RENOVATION


His homes evolved from understanding people’s needs. He evolved a simple space that nourished the delight of living - Gordon Bruce

Eliot Noyes designed the Ault House in 1951 for a family of four, organizing the space to meet the family’s needs. The house's spatial organization also reflected the social norms of its time - not all of which translate well into the way we live today. As Fred Noyes, Eliot's son and an architect who heads the Eliot Noyes Center, shared with me: "Very important to remember that nothing stands still — and that we shouldn't be giving undue adulation to the architects back then without thinking of them as inventing to allow us to invent on top of them as appropriate to our time." For my family, with many traditions involving cooking and family meals, this meant replacing the former housekeeper's quarters in the service wing with a larger kitchen and dining room. In the process, opening the kitchen to the grounds by replacing smaller windows with full-length, floor-to-ceiling glass panels that matched those in the other living space of the house. It also meant removing the linen closet in the bedroom wing, turning the guest bedroom into a larger third children’s bedroom. 

The remaining renovations focused on restoring the property's full functionality and making it livable in today's climate. The beautifully sculptural swimming pool had lain dormant for decades; bringing it back to life required digging a trench the length of the garden to install new electrical lines for the pump.

Though the house had been built with materials that were technologically advanced for the 1950s, the past seventy-five years had not been kind to them. There was no insulation in the walls, and the windows and roof leaked, making the house unbearable to live in during the colder months. The bluestone floor had deteriorated to the point that it would stick to our bare soles as my brothers and I ran through the house during our first summer there.
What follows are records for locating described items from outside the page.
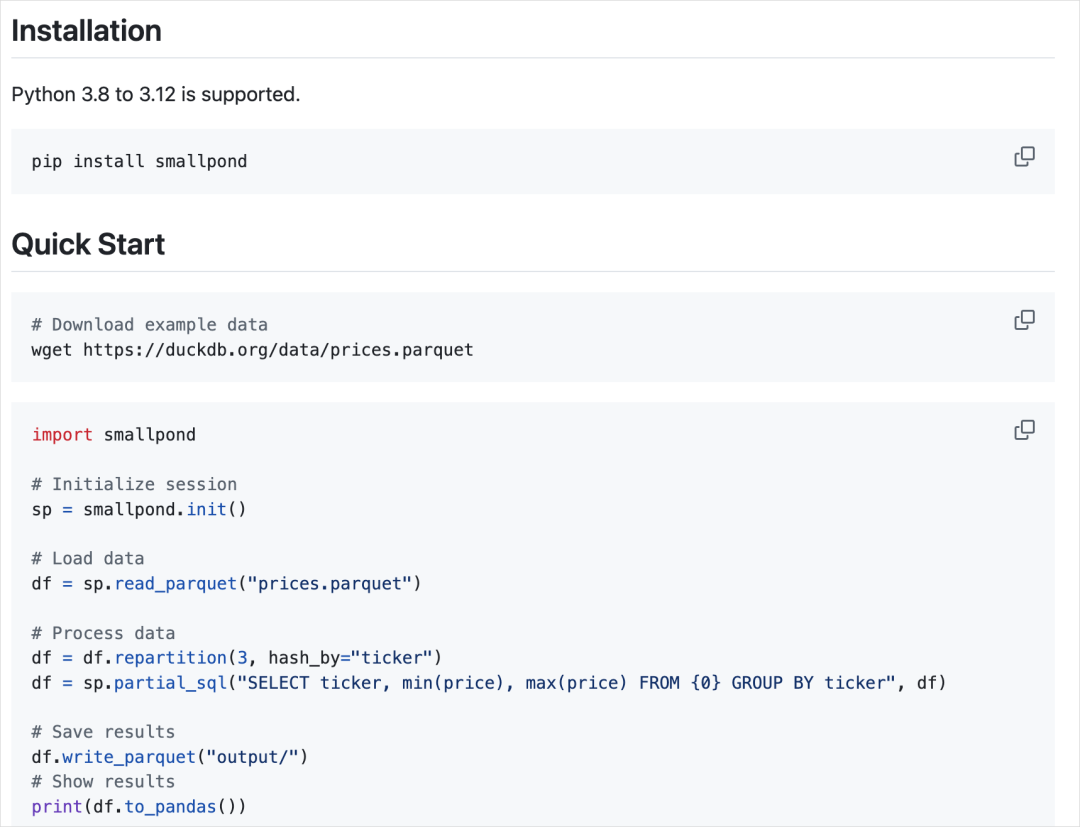Copy the wget download example code block

(x=1024, y=320)
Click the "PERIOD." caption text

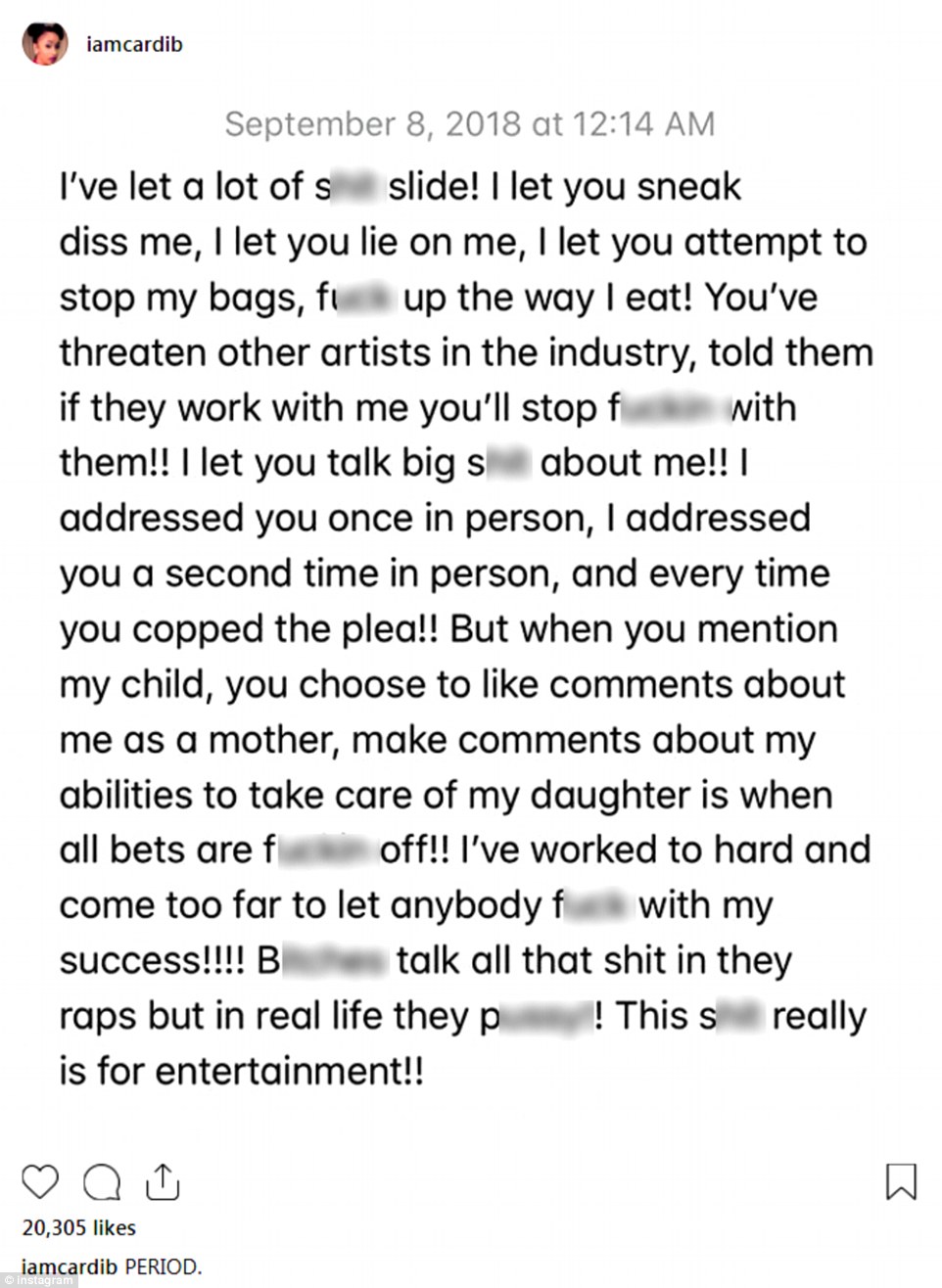[x=163, y=1266]

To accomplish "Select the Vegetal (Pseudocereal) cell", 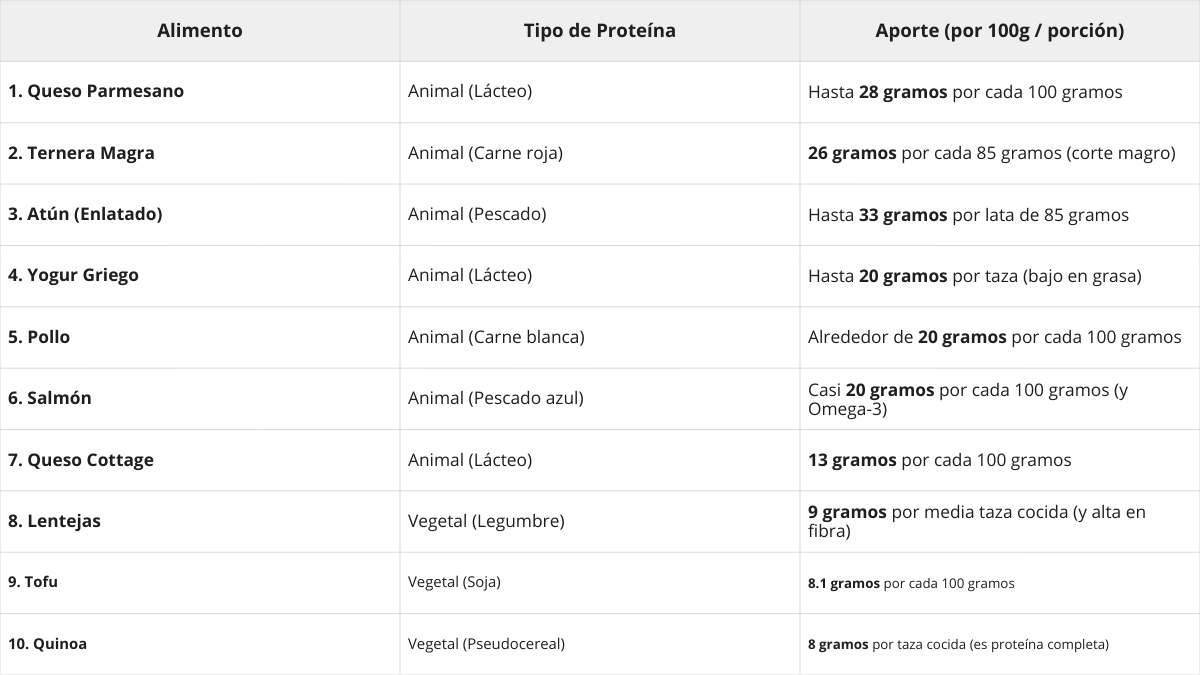I will [x=486, y=644].
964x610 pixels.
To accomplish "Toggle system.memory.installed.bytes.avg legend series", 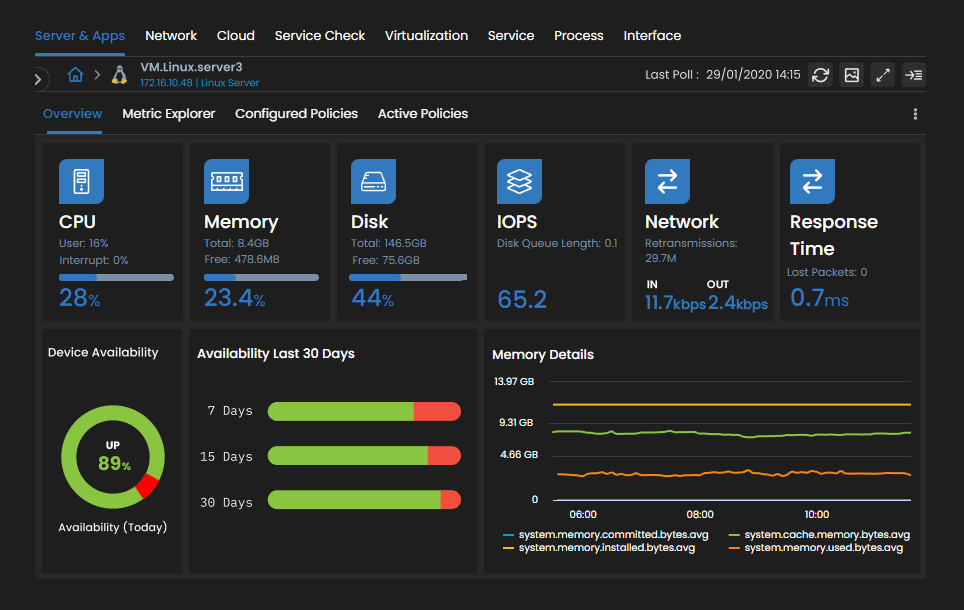I will click(606, 548).
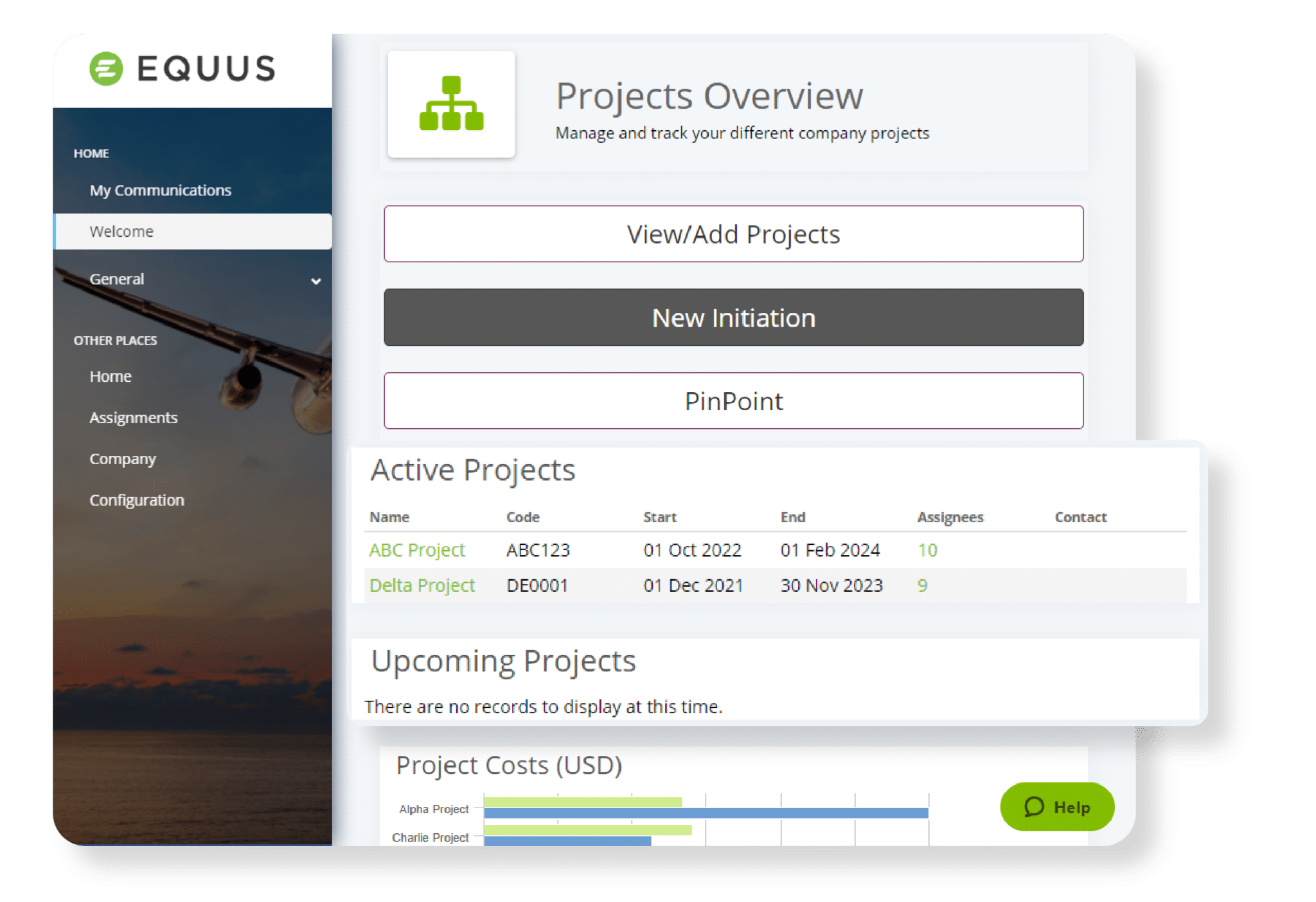Go to Configuration in the sidebar
1316x902 pixels.
coord(136,500)
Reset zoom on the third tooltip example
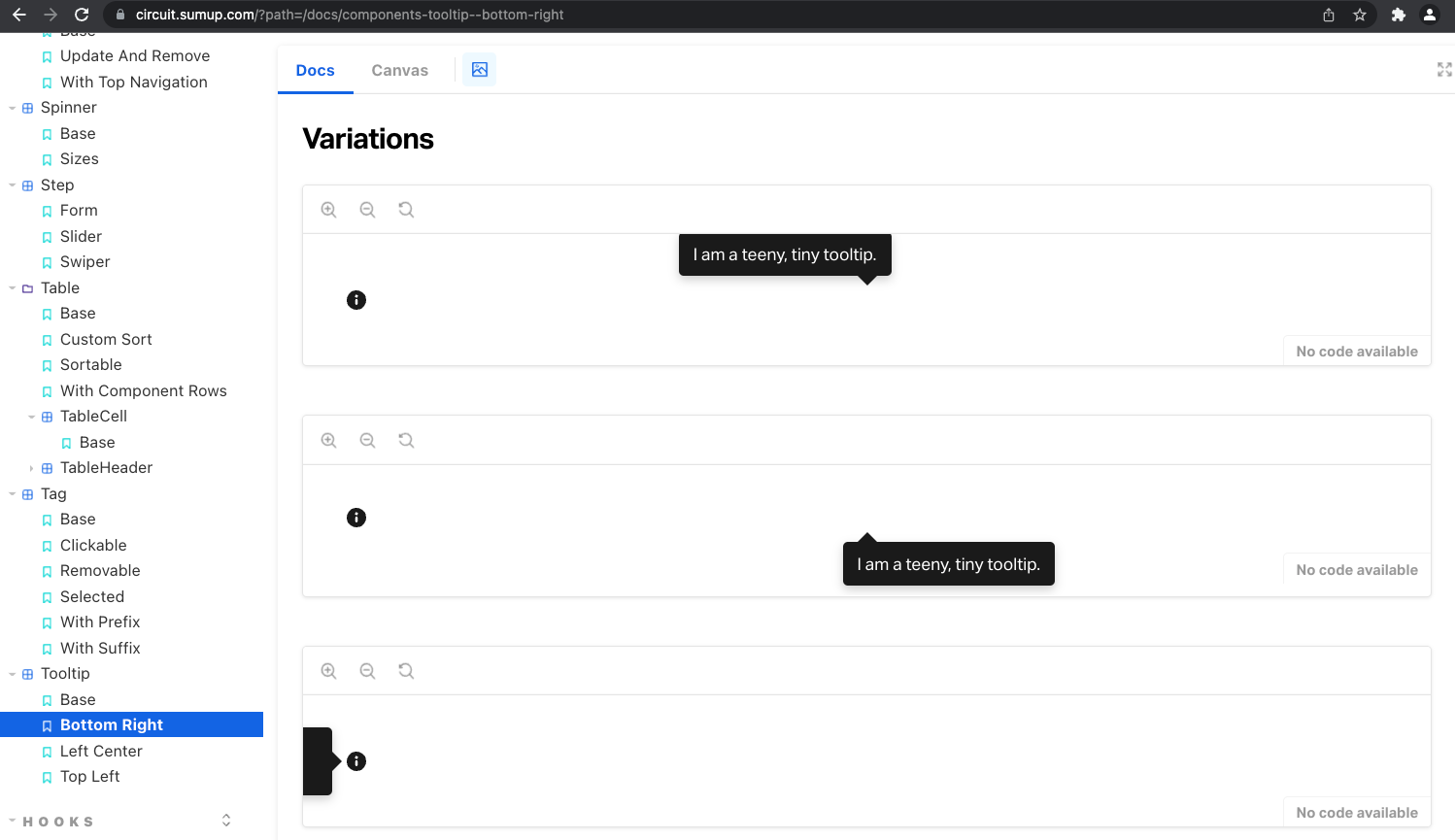1455x840 pixels. [406, 670]
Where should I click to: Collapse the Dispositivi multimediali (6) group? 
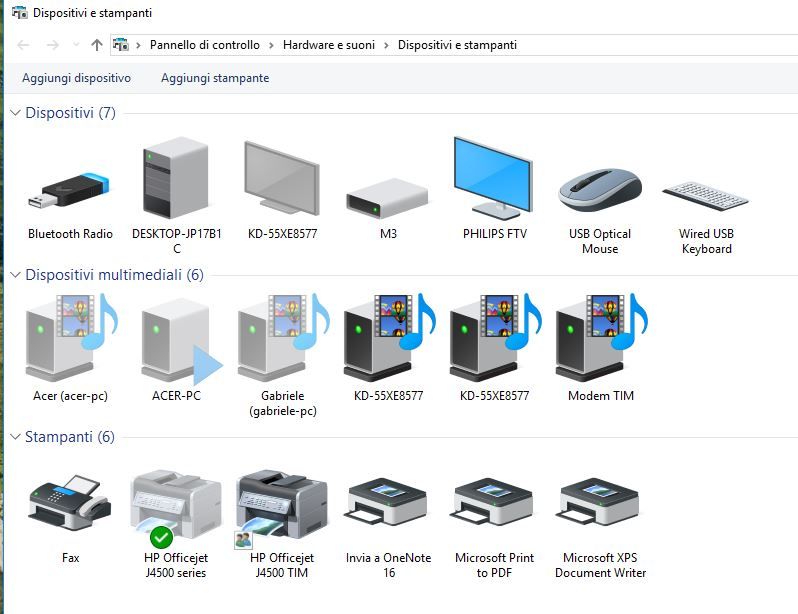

A careful assessment of the building's condition led us to strip the original interior entirely and replace all mechanical systems.

Original finishes that could be salvaged - the cabinetry and sliding solid wooden doors, in particular - were preserved. The most important decisions centered on one priority: preserving the skyscapes and flow of light from outdoors to indoors. Should we drop the ceilings to accommodate heating vents, altering the proportions of the glass walls? Or run the heating through the floor, which would mean removing the crumbling bluestone, installing radiant heat panels, and covering them with an oak floor, leaving the room heights and light flow intact? Given the thickness of the slabs, laying new bluestone back over the heat panels wasn't an option, as it would have reduced the room height and compromised the very proportions we were trying to protect. We chose light over the bluestone floor.